WORK TO BE COMPLETED ::
Using the data that follows, output only the lines from the line with "Task: Click the moon and cloud night icon" up to and including the line with "The height and width of the screenshot is (169, 192).", exactly, leaving pictures aside.

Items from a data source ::
◇ ◇ ◇

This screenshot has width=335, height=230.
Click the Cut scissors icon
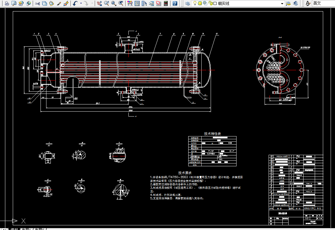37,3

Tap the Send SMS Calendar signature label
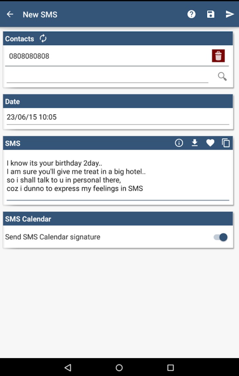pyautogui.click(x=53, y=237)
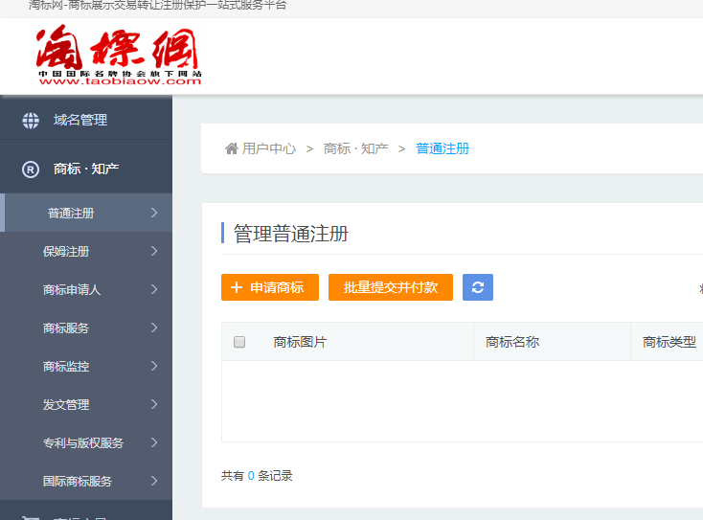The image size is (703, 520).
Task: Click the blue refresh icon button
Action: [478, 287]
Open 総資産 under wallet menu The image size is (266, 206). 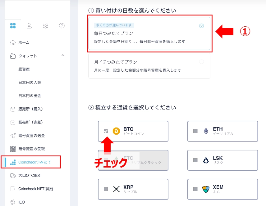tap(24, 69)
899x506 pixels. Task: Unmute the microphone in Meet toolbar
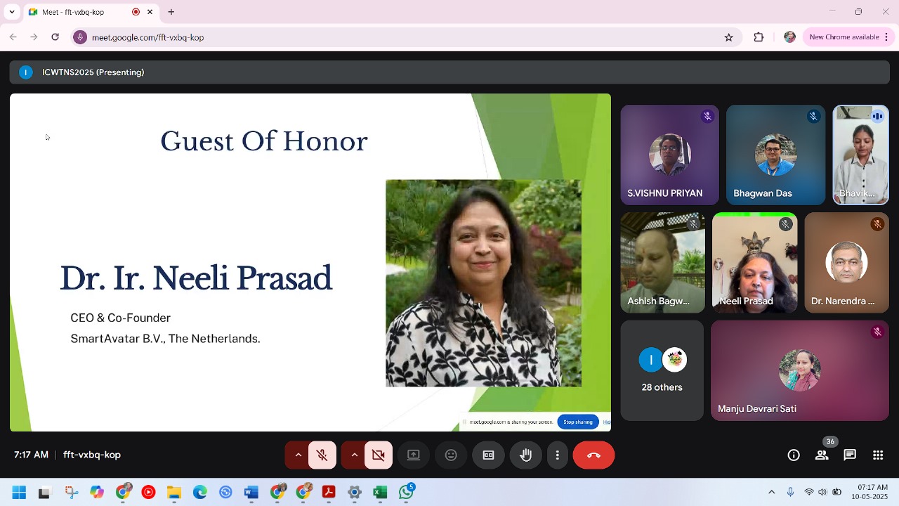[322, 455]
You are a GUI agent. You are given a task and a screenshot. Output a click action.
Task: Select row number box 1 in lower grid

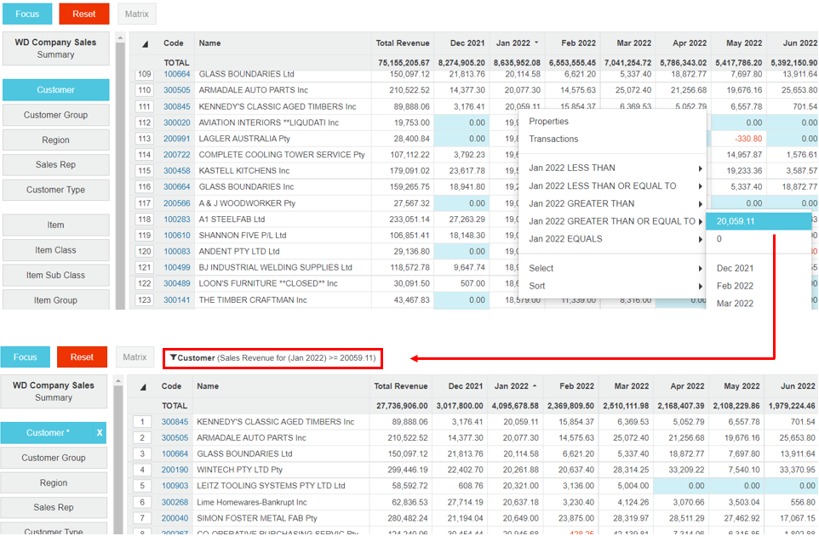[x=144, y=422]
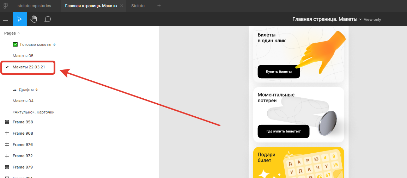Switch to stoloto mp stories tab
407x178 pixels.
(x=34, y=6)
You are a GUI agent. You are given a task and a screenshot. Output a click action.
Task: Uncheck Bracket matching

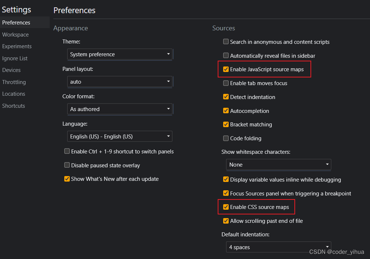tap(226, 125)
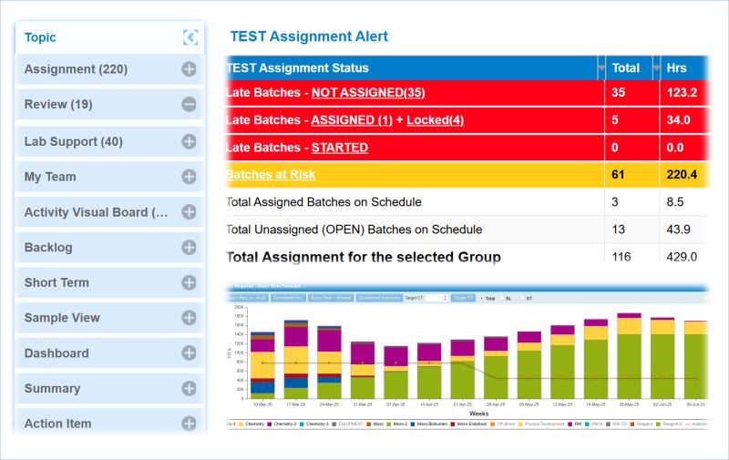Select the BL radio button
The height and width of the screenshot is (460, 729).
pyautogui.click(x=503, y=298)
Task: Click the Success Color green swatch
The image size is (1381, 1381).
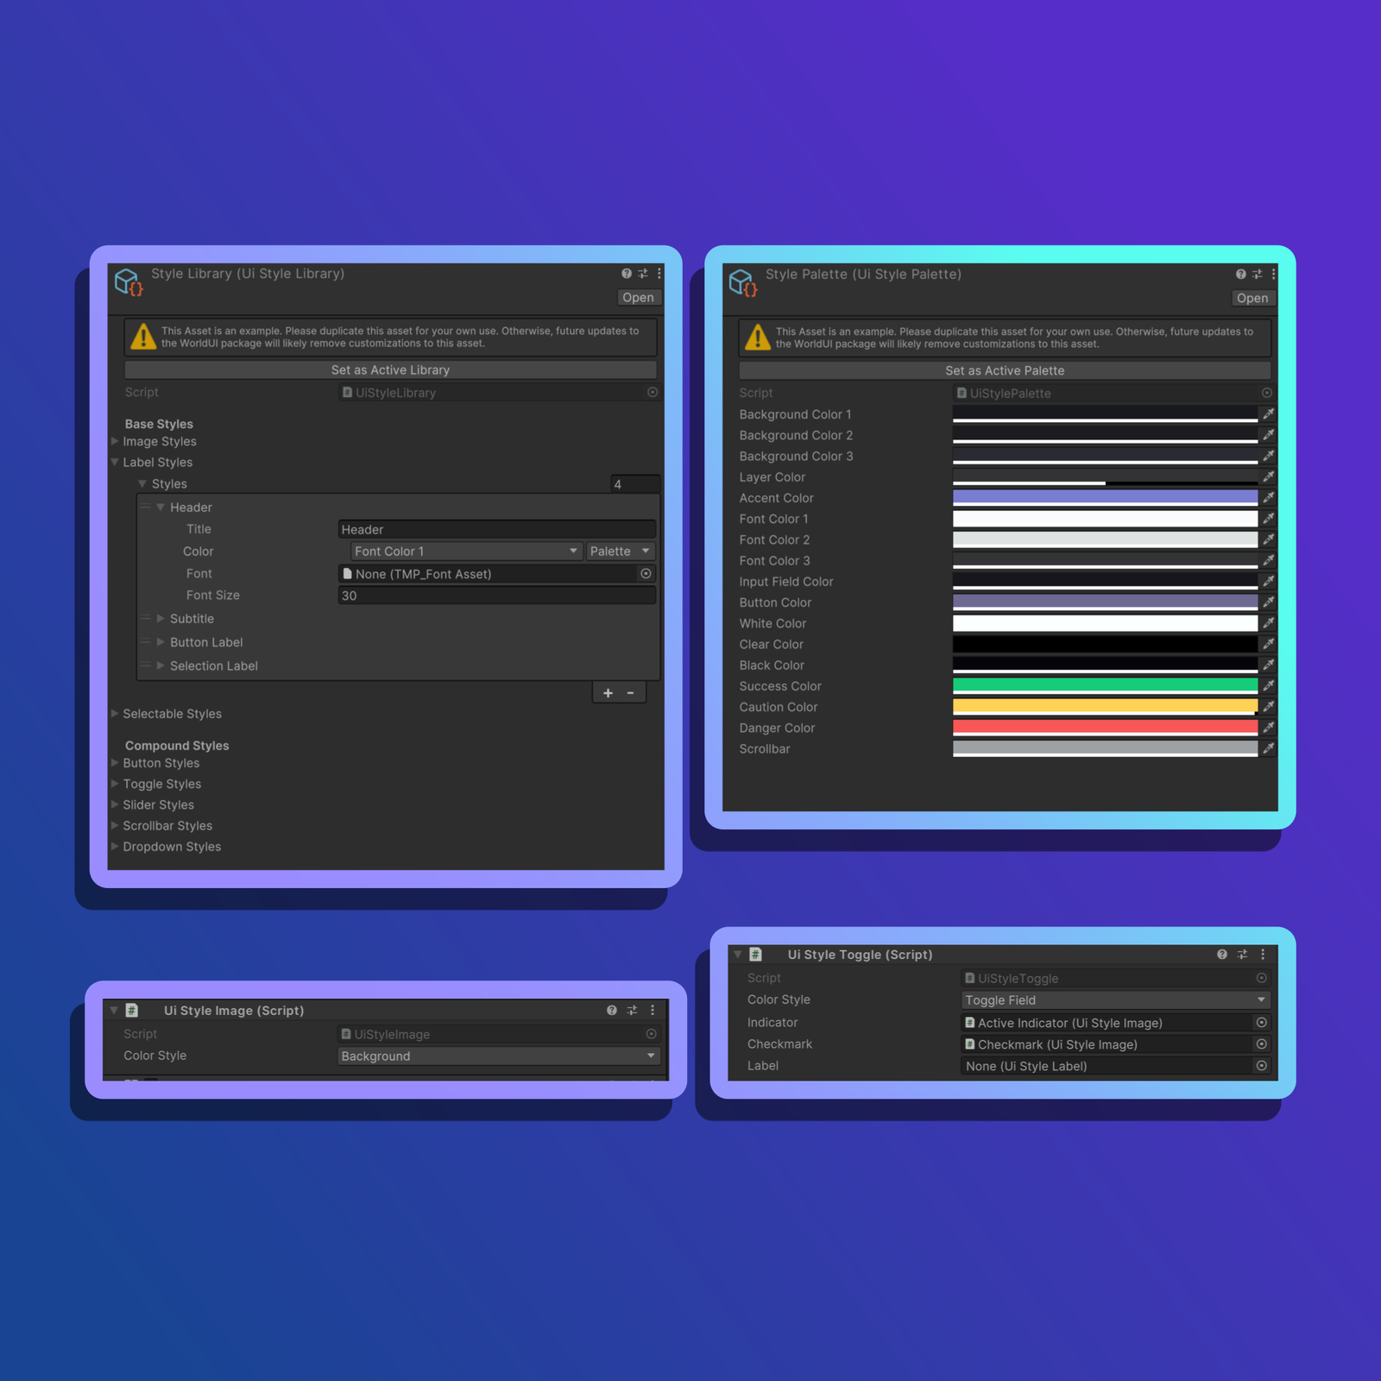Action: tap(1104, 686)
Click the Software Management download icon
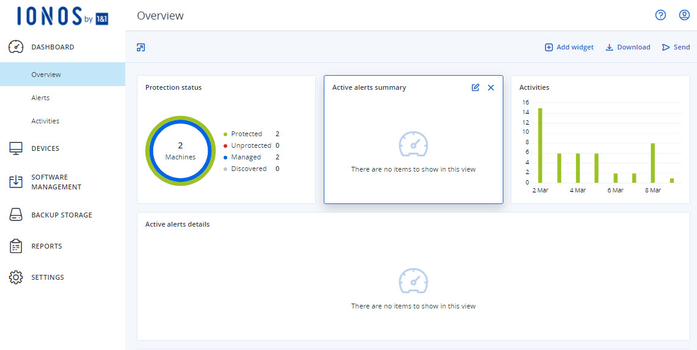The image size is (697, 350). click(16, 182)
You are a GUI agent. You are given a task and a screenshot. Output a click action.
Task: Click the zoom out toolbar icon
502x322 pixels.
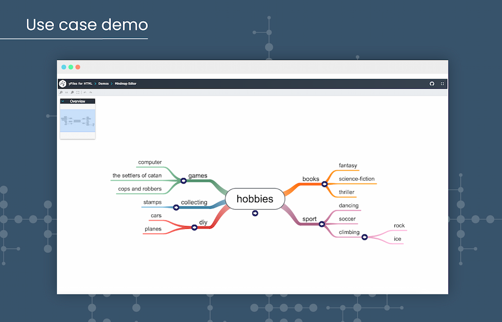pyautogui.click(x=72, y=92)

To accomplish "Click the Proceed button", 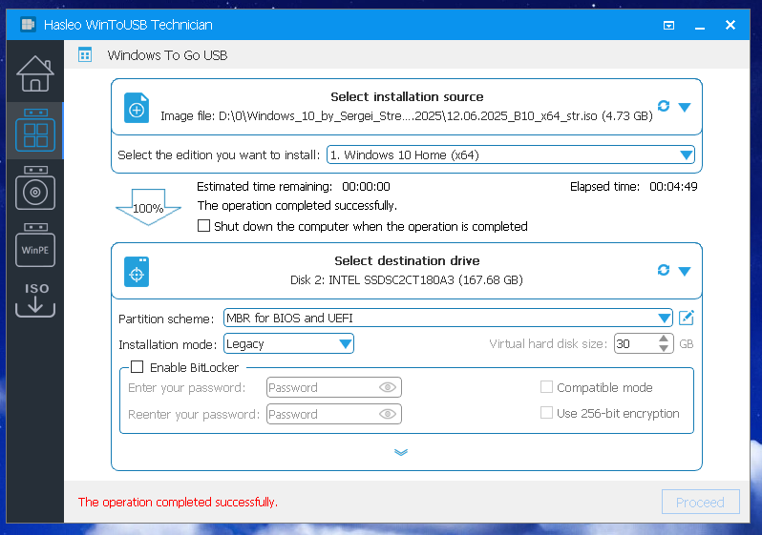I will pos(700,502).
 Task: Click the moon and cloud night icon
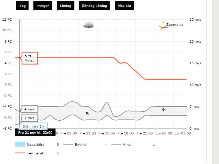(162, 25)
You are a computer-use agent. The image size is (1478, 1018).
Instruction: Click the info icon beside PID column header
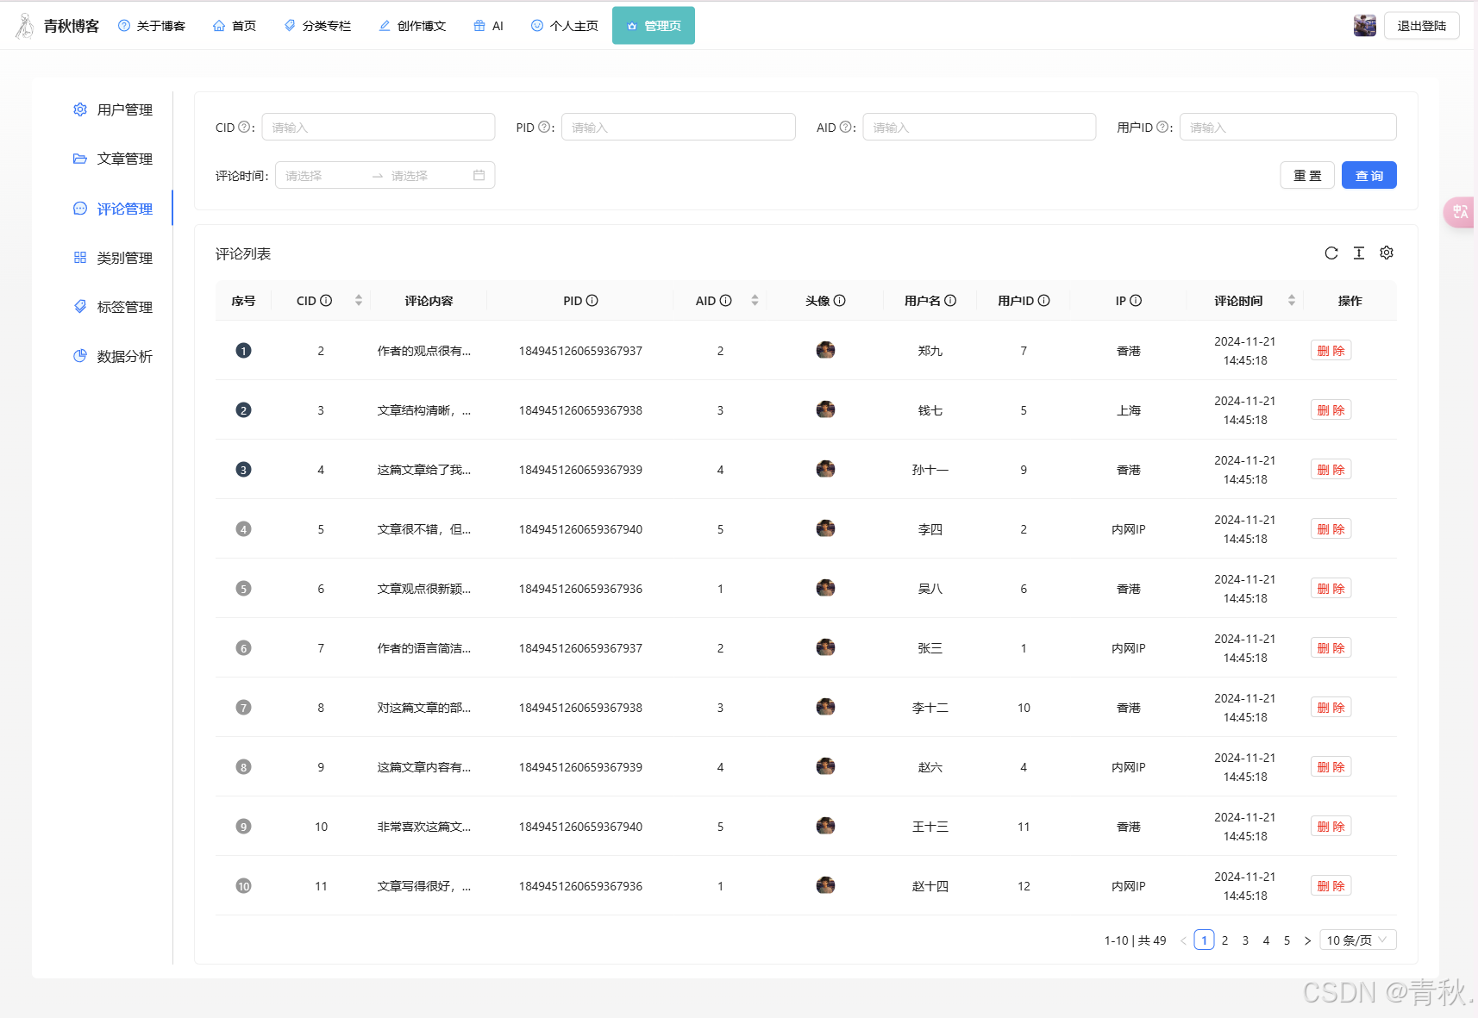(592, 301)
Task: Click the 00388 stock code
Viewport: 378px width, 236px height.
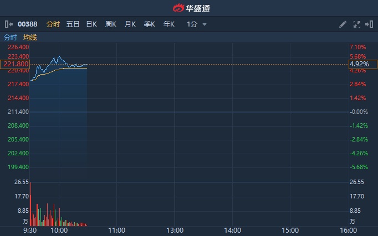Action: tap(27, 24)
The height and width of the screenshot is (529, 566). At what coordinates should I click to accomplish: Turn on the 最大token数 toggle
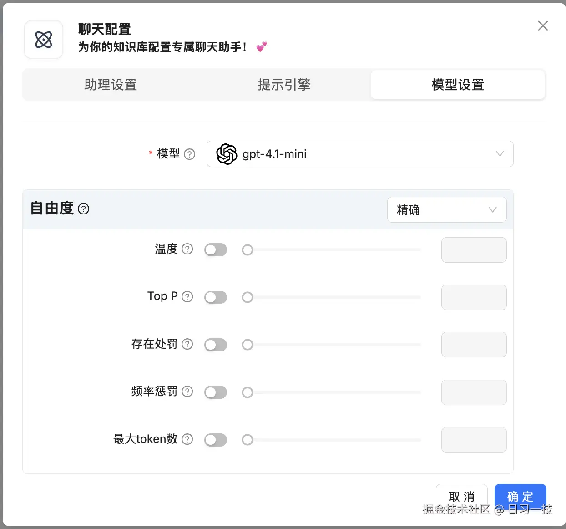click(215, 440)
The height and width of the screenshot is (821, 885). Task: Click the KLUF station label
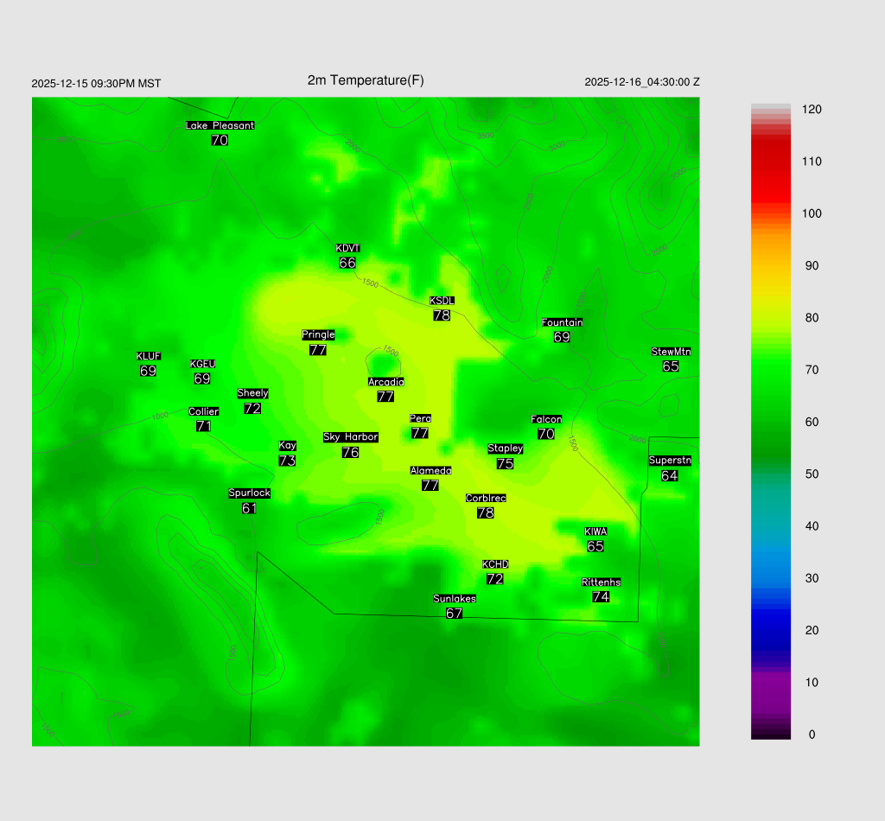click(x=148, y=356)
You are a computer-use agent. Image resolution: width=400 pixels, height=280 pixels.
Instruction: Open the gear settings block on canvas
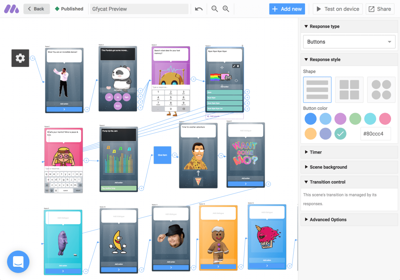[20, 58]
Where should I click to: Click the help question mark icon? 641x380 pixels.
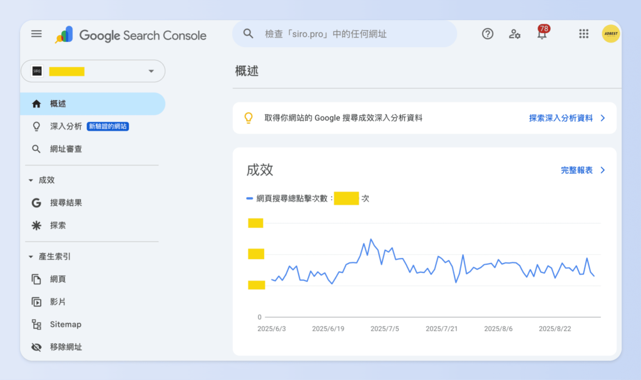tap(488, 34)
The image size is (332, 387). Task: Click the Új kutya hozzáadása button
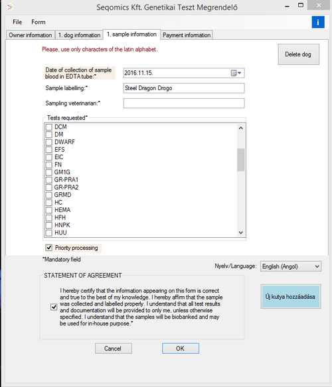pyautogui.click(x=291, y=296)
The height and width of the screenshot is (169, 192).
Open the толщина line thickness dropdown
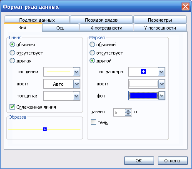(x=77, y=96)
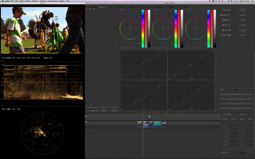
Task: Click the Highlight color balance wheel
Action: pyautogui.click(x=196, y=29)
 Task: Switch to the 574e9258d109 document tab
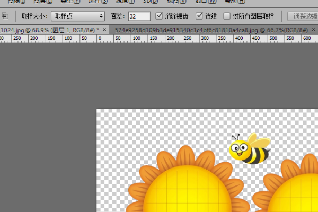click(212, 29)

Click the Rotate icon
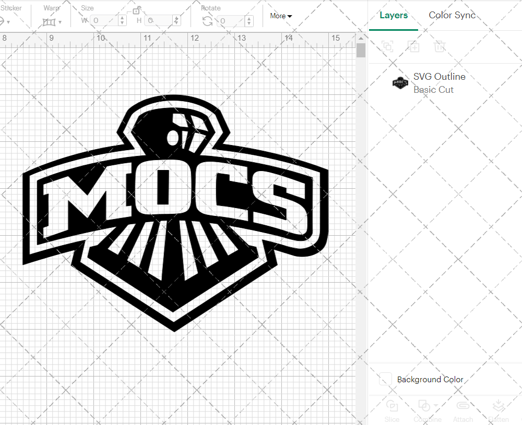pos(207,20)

◇ ◇ ◇

ANSWER TO THIS PROBLEM ::
 Task: Click the moon and cloud night icon
(162, 25)
You are a computer-use agent. The image size is (1478, 1018).
Instruction: Click the info icon beside PID column header
(592, 301)
Task: Click the 00388 stock code
Viewport: 378px width, 236px height.
Action: tap(27, 24)
The height and width of the screenshot is (529, 566). At what coordinates should I click to accomplish: Turn on the 最大token数 toggle
click(215, 440)
The height and width of the screenshot is (821, 885). Task: Click the KLUF station label
click(x=148, y=356)
You are a computer-use agent. Image resolution: width=400 pixels, height=280 pixels.
Instruction: Open the gear settings block on canvas
[20, 58]
Where should I click to: Click the help question mark icon? 641x380 pixels.
tap(488, 34)
The image size is (332, 387). Task: Click the Új kutya hozzáadása button
pyautogui.click(x=291, y=296)
The height and width of the screenshot is (169, 192).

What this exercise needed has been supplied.